Some applications may make use of the Application-Layer Feedback
capability from [RFC4585], however this is unsatisfactory for
widespread use, since a codec may be used by more than one
application, at which point collisions may occur in the use of the
application-layer feedback.
This document therefore requests that a PSFB number be reserved for
codec-layer feedback. Such feedback is specific to an individual
codec, as identified by the payload type identifier carried in the
feedback message.
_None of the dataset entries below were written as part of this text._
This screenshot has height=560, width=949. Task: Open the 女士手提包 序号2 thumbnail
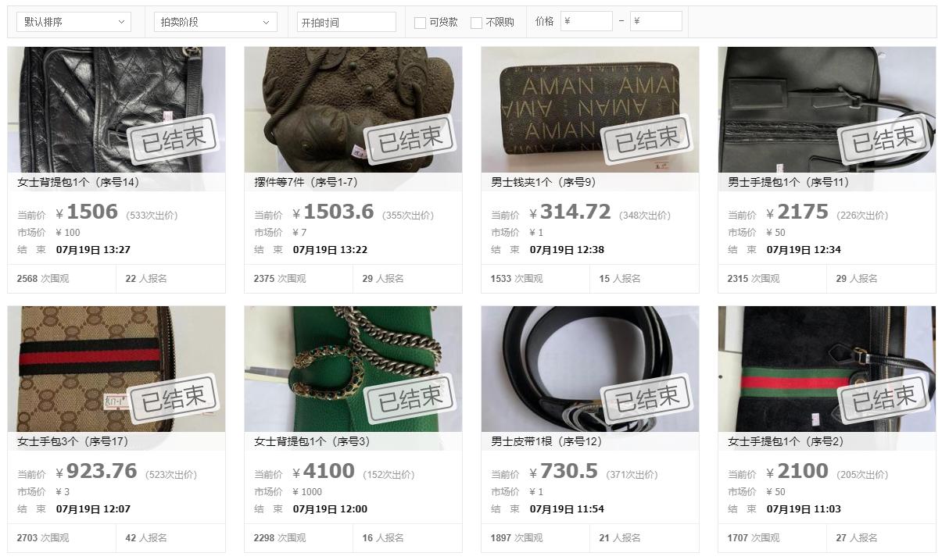coord(827,369)

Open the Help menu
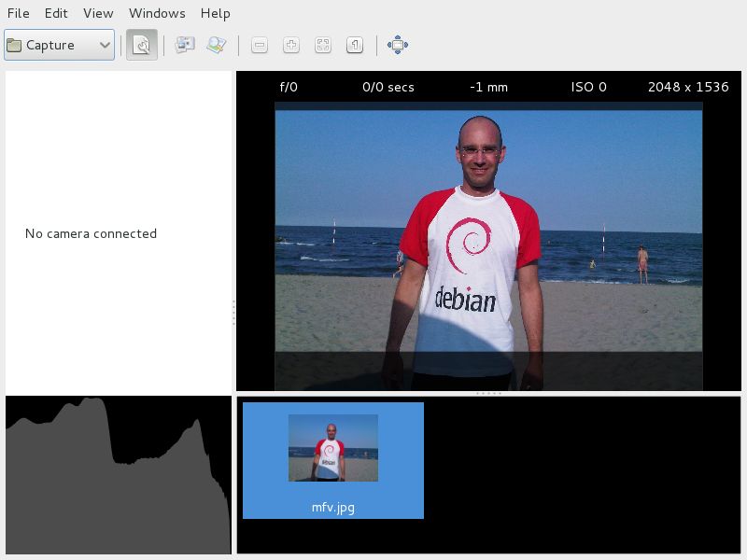(216, 13)
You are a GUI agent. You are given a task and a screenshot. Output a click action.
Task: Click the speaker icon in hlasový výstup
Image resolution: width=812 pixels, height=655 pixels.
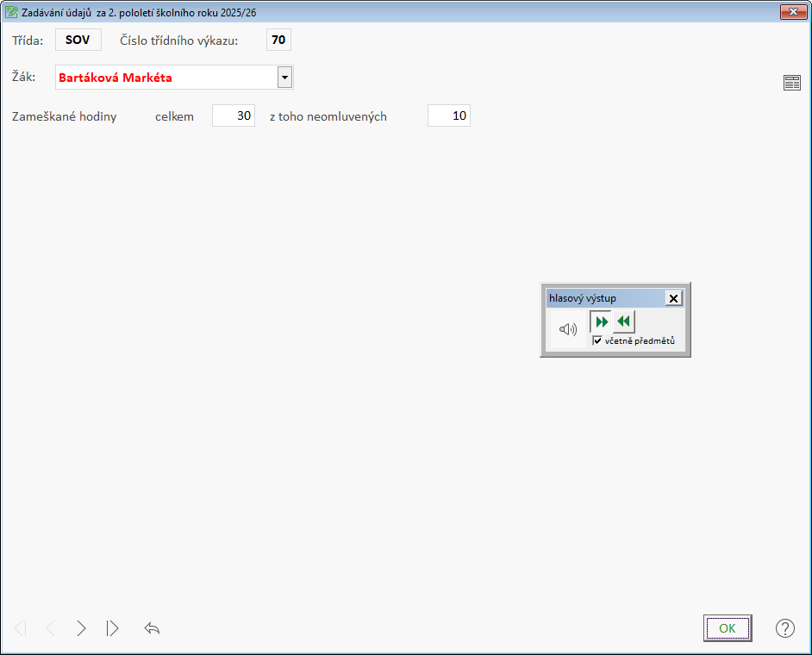[x=568, y=329]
The contents and semantics of such a feedback
message are entirely defined by the codec, in the same way that
codecs have free control over the contents of the RTP payload.
2. Definitions
2.1. Glossary
AVPF - The extended RTP profile for RTCP-based feedback
CCM - Codec Control Message [RFC5104]
CLF - Codec-Layer Feedback
FCI - Feedback Control Information [RFC4585]
FIR - Full Intra Request
PSFB - Payload-Specific Feedback [RFC4585]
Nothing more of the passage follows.